• **Dataset**
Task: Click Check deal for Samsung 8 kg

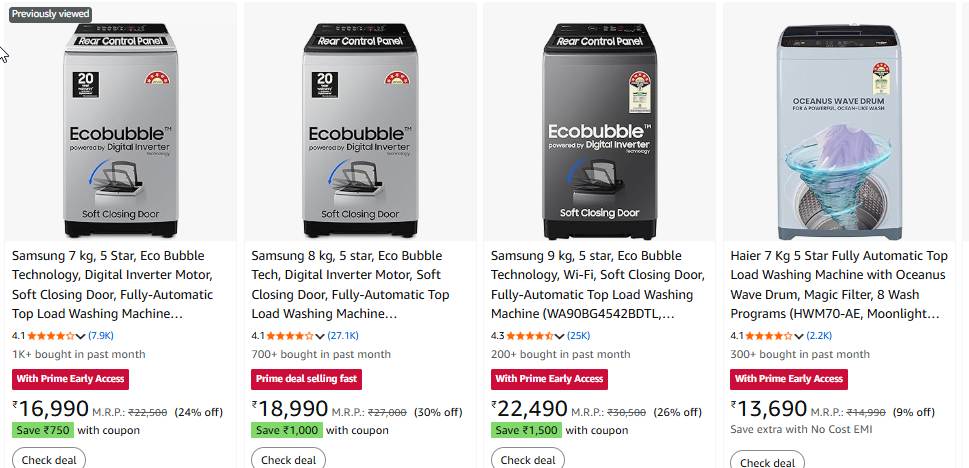Action: (288, 460)
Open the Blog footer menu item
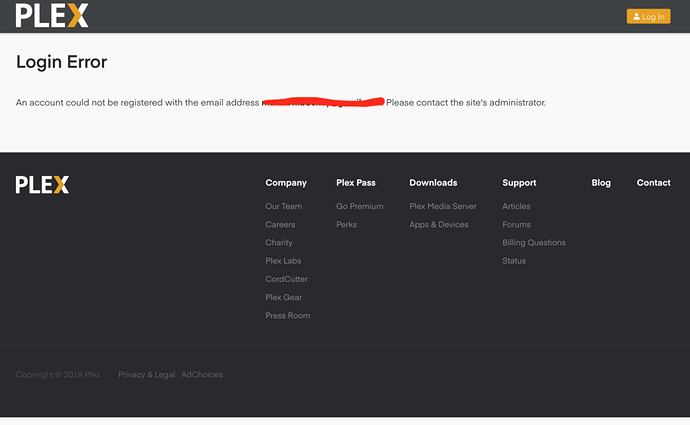 (601, 183)
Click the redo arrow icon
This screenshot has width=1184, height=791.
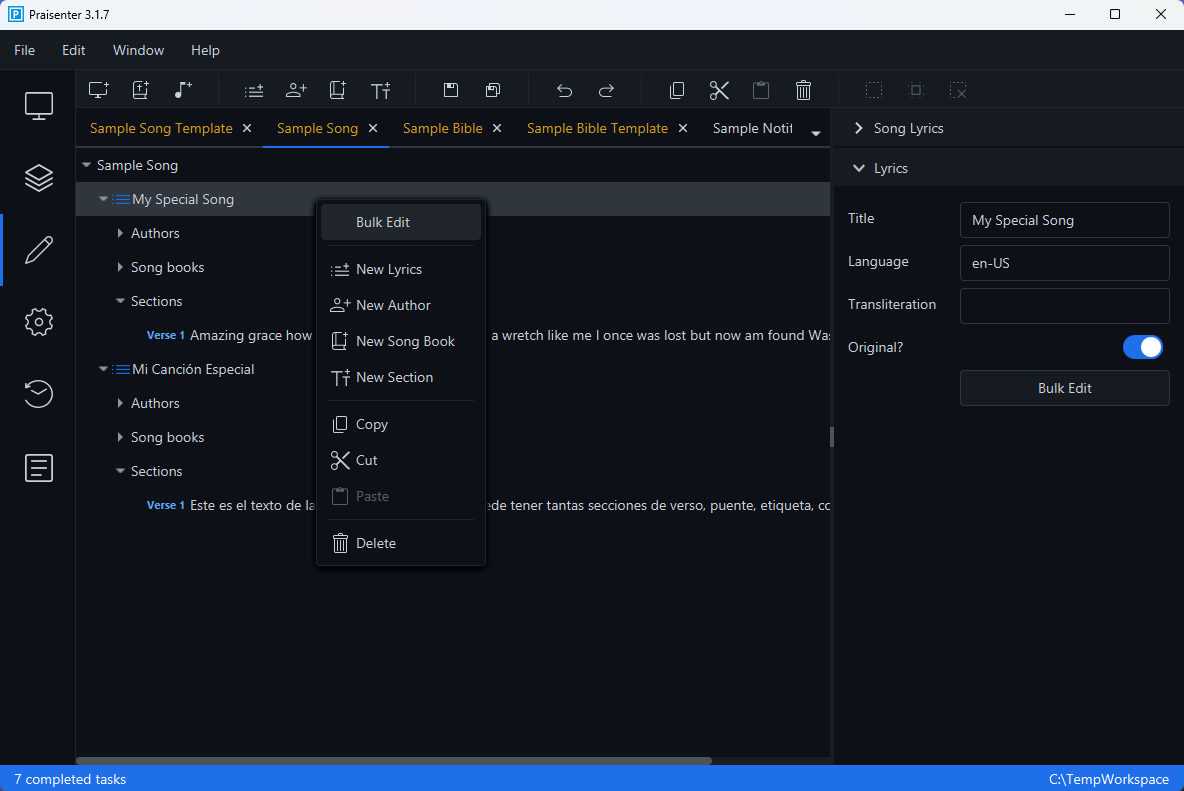point(606,90)
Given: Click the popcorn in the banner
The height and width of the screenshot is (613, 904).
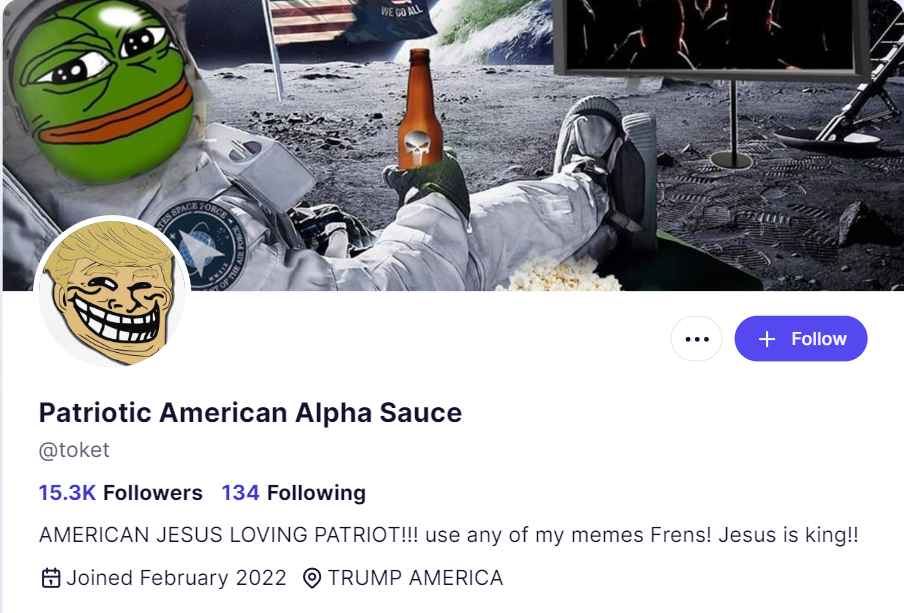Looking at the screenshot, I should pyautogui.click(x=556, y=275).
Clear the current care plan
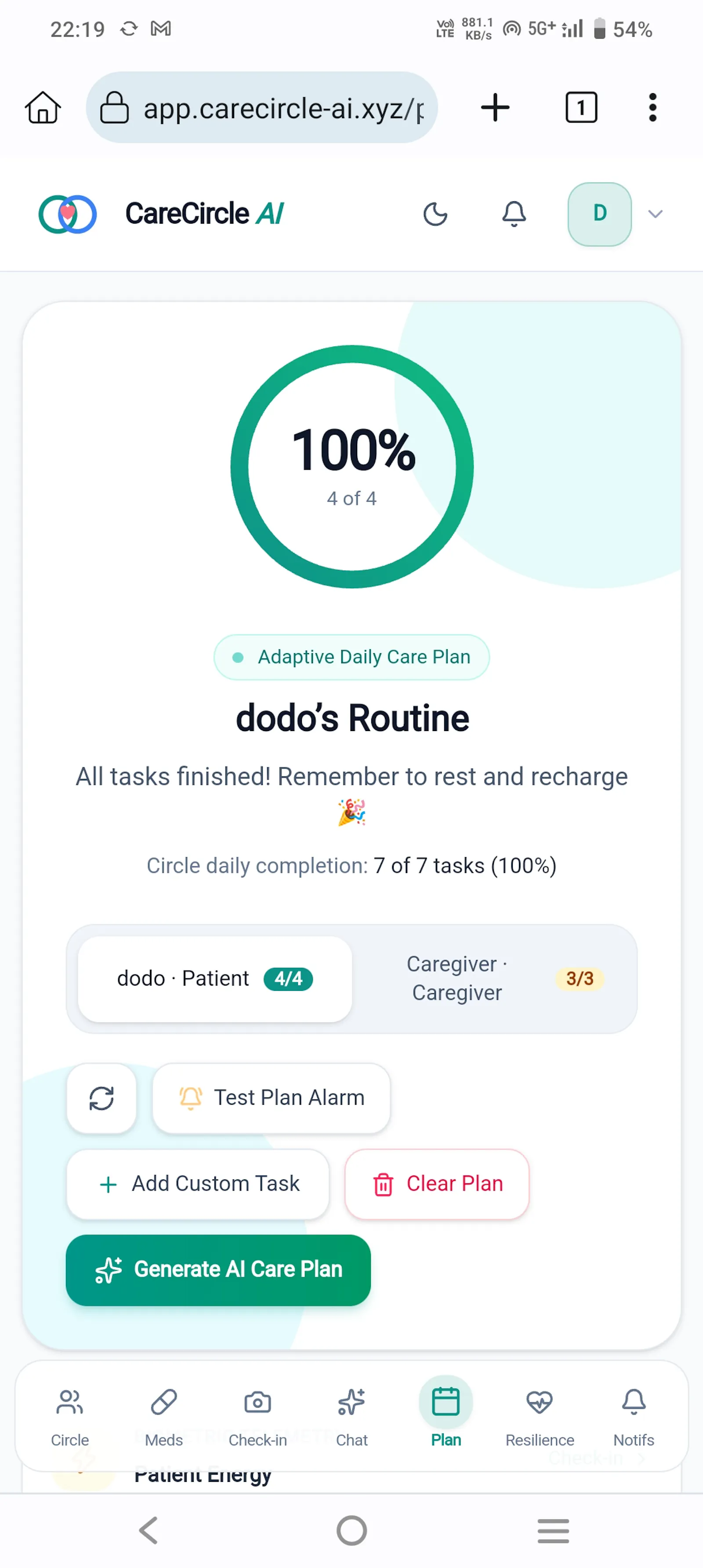Screen dimensions: 703x1568 [x=437, y=1184]
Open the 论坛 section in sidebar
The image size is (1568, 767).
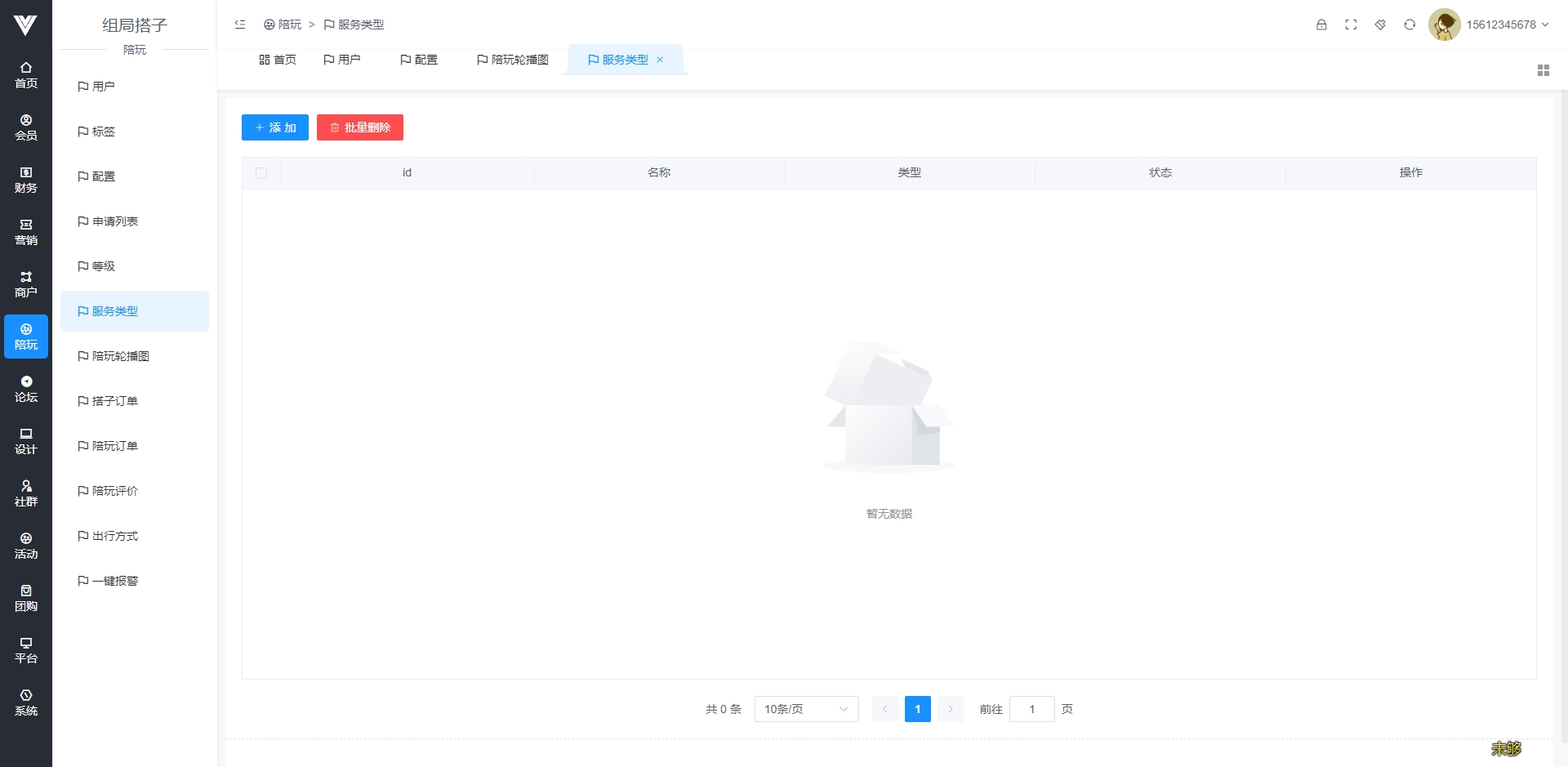(26, 389)
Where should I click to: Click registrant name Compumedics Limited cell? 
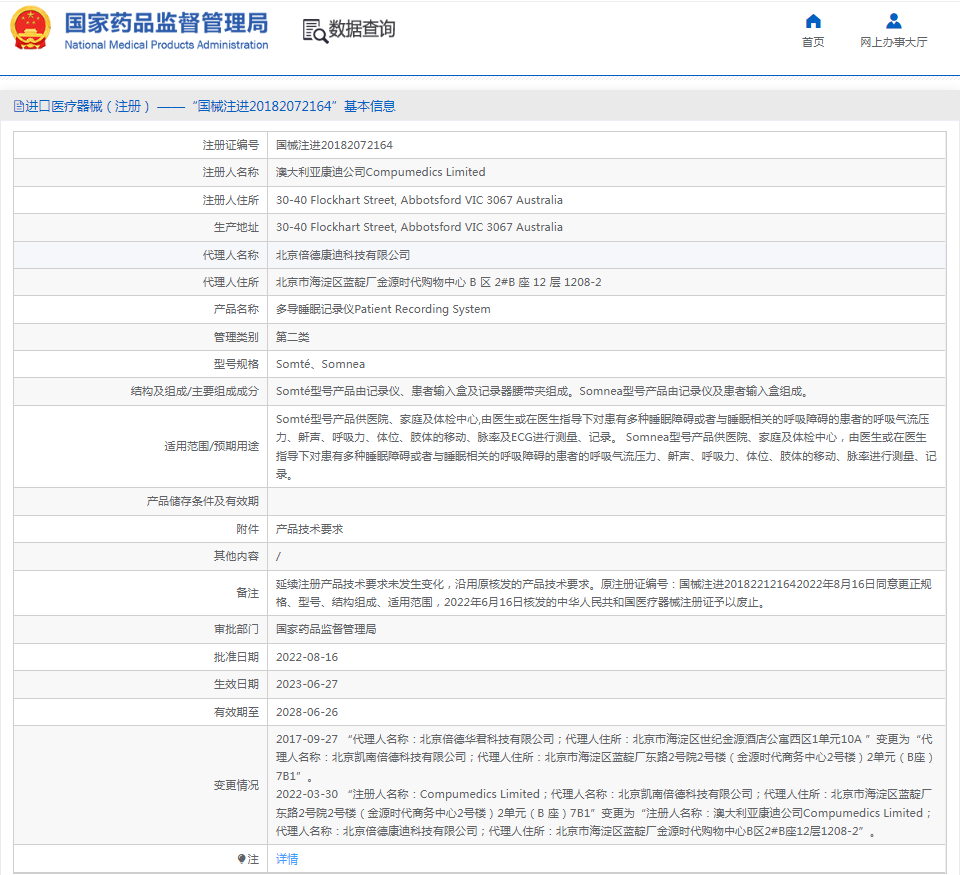click(x=380, y=172)
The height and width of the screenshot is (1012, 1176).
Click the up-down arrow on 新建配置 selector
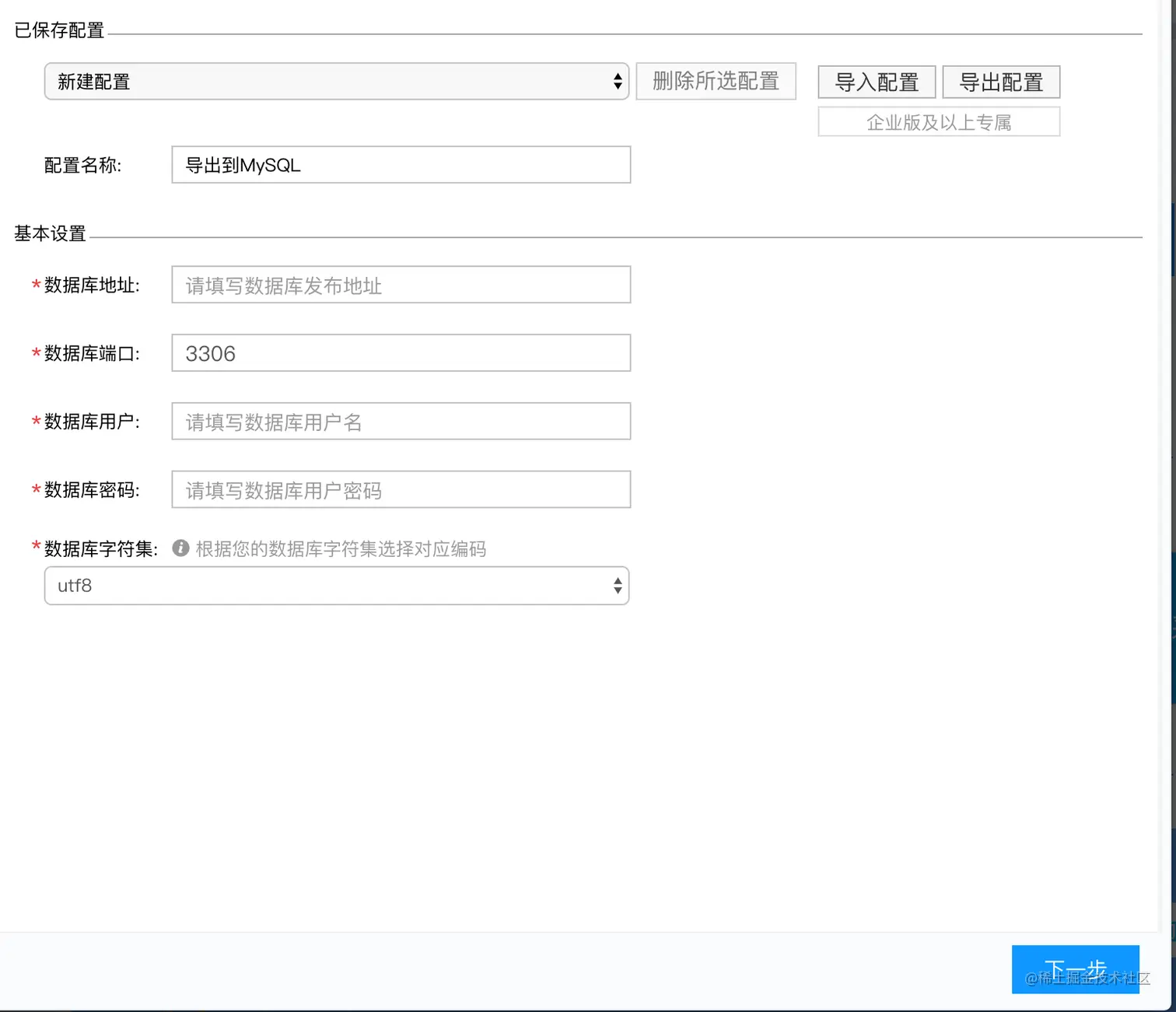pos(617,81)
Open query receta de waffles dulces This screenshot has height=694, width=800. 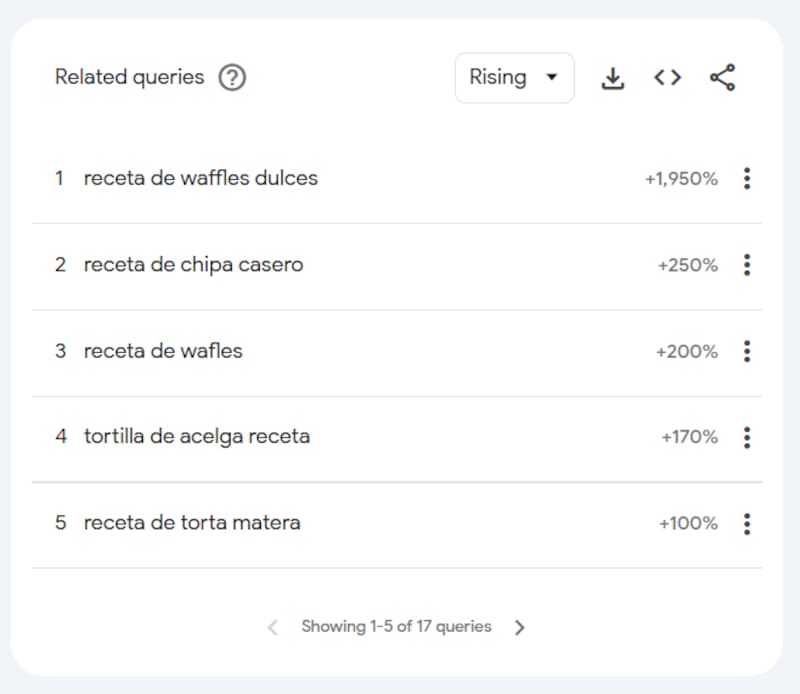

• **Work task**
Output exactly the lines from the one containing "Open the Blog footer menu item" through the last line of the records above, both included, leaving out any pictures.

• **Response**
Open the Blog footer menu item
 (601, 183)
Click the redo arrow icon
This screenshot has width=1184, height=791.
point(606,90)
Given: Click the popcorn in the banner
The height and width of the screenshot is (613, 904).
Looking at the screenshot, I should pyautogui.click(x=556, y=275).
Clear the current care plan
Screen dimensions: 703x1568 [x=437, y=1184]
Open the 论坛 section in sidebar
The image size is (1568, 767).
(26, 389)
Where should I click to: Click registrant name Compumedics Limited cell? 
click(x=380, y=172)
The height and width of the screenshot is (1012, 1176).
Click the up-down arrow on 新建配置 selector
pos(617,81)
Open query receta de waffles dulces This screenshot has height=694, width=800. 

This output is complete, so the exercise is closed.